Problem to solve:
Transcribe the lines of the records without alteration, starting at the line that contains "is (465, 708)." and ending at the line that contains "at that location.".

Input material:
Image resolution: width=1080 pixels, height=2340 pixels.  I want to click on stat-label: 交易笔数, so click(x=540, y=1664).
--
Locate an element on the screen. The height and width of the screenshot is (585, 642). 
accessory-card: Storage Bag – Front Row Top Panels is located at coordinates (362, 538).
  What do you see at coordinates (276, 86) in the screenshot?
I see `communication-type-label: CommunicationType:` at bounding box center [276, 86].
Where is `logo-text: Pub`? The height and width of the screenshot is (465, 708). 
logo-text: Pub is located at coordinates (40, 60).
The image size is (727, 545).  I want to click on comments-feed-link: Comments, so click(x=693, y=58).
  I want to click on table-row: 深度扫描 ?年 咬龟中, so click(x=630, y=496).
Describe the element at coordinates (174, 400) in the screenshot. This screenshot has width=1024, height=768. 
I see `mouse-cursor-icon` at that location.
--
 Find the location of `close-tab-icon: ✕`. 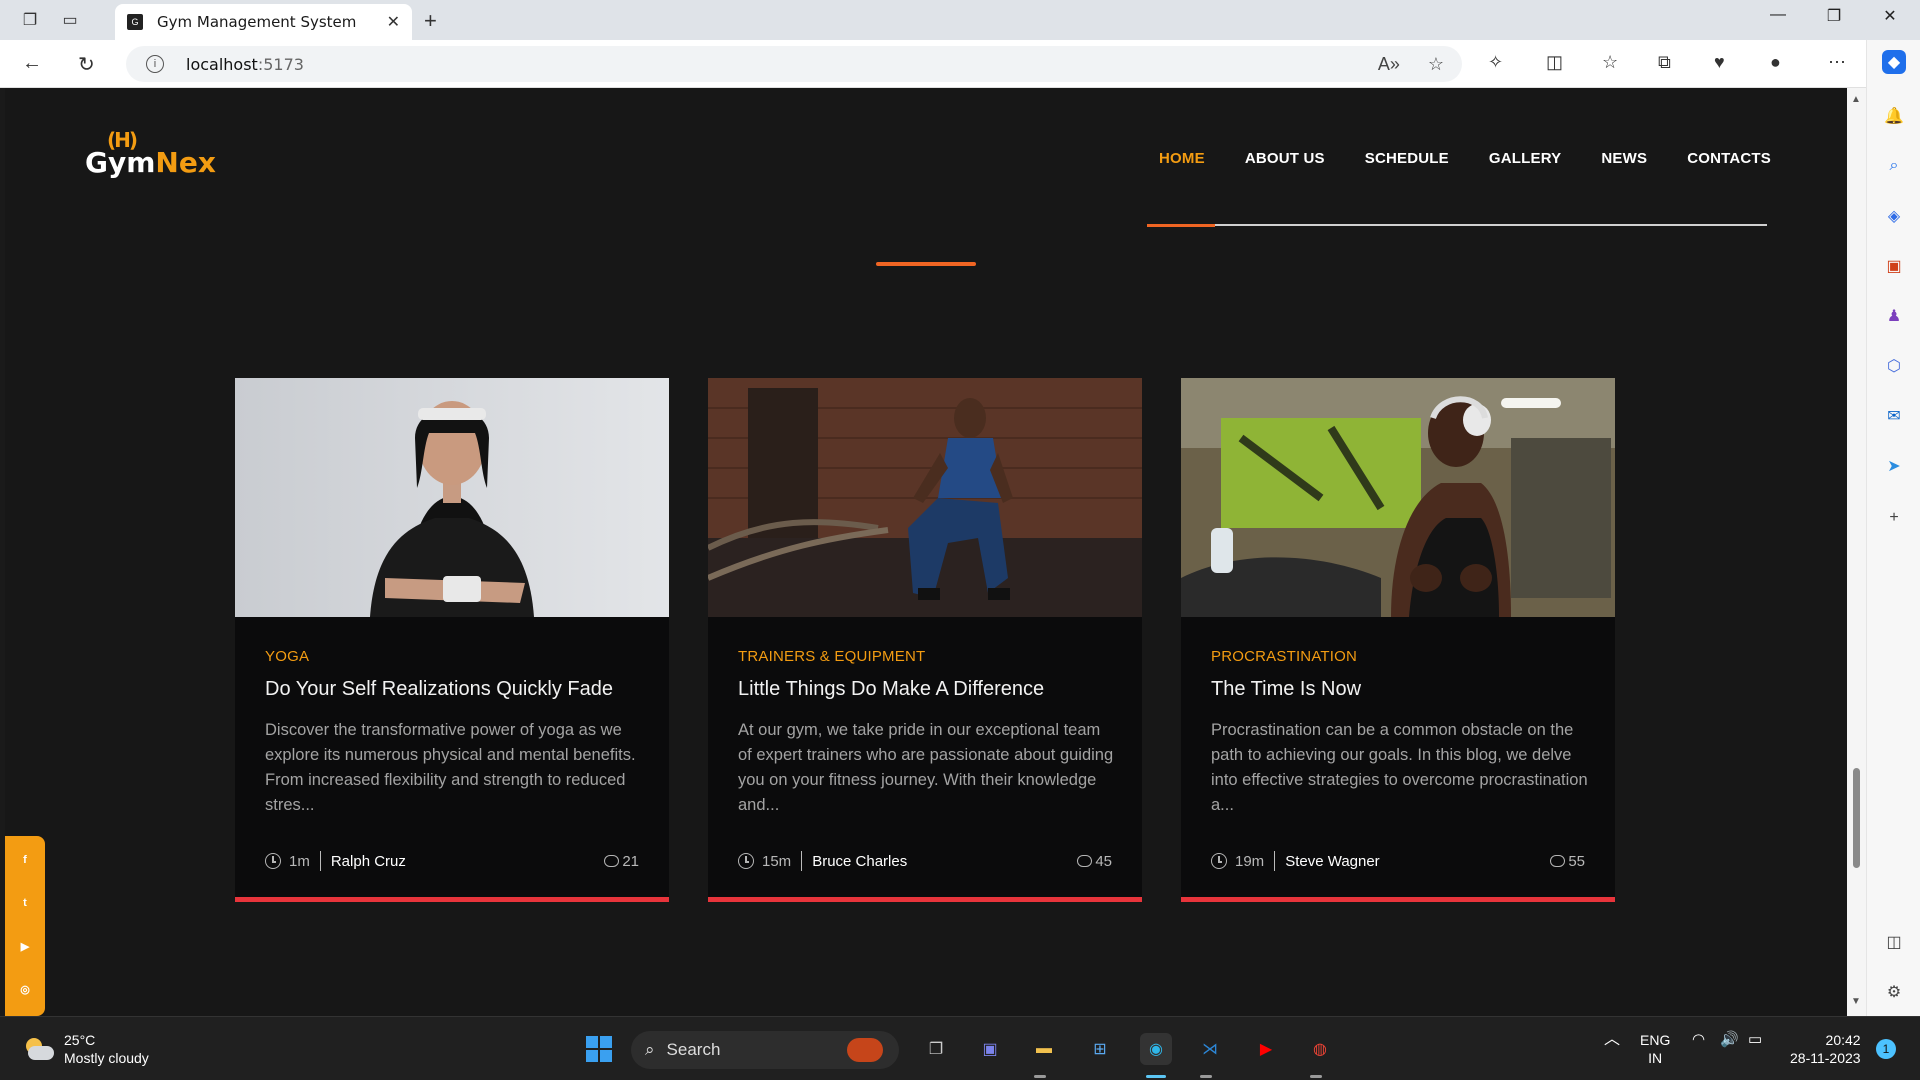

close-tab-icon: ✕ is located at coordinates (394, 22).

Answer:
Where is `logo-text: Pub`? The height and width of the screenshot is (465, 708). 
logo-text: Pub is located at coordinates (40, 60).
The image size is (727, 545).  I want to click on comments-feed-link: Comments, so click(x=693, y=58).
  I want to click on table-row: 深度扫描 ?年 咬龟中, so click(x=630, y=496).
Describe the element at coordinates (174, 400) in the screenshot. This screenshot has width=1024, height=768. 
I see `mouse-cursor-icon` at that location.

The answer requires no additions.